KIEV (Reuters) - Floods described by a senior government official as the worst in a century have killed 13 people in western Ukraine and four in neighboring Romania, officials said on Sunday.
Ukraine’s Emergencies Ministry said water levels were dangerously high on the Prut and Dnestr rivers after five days of non-stop rain. More than 20,000 homes have been flooded and 7,000 people evacuated, many by boat or helicopter, it said.
At least five of the dead were children and two had been struck by lightning, the ministry said. Two people were missing.
Television footage showed houses cut off by rising waters, rescuers moving down flooded streets on inflatable rafts and roads falling into rushing rivers.

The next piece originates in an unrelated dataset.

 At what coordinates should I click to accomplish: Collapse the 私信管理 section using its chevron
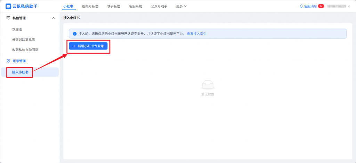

“The situation is very difficult. Ukraine has seen nothing like this for 100 years,” Ukrainian media quoted First Deputy Chairman Oleksander Turchynov as saying from the region. He said more funds would be needed in the 2008 budget to repair damage.

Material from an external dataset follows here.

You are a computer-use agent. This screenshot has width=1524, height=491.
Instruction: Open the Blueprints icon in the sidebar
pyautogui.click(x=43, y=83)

President Viktor Yushchenko flew to the worst affected area in the Ivano-Frankivsk region after leaving early a service in Kiev marking the 1,020th anniversary of the adoption of Orthodox Christianity in the region.
Prime Minister Yulia Tymoshenko was also touring the region, where three-quarters of the crops had been destroyed.
In Romania, a child drowned and three people were killed when a house collapsed into swirling flood water in northeastern Maramures county. Two people were missing.
About 9,000 people from 200 villages were evacuated as rain damaged over 2,000 houses and 19,000 hectares of farmland.
Authorities deployed 3,000 police and troops to pack dams with sandbags as swollen waters from Ukraine were expected to hit Romania again later in the day.
“We have two critical situations, on the rivers Siret and Prut,” Prime Minister Calin Tariceanu said.
“So you understand the gravity of the situation, water levels on the river Prut next to the borders with Ukraine and Moldova are higher than on the Danube.”
Rain was forecast in both countries later in the day.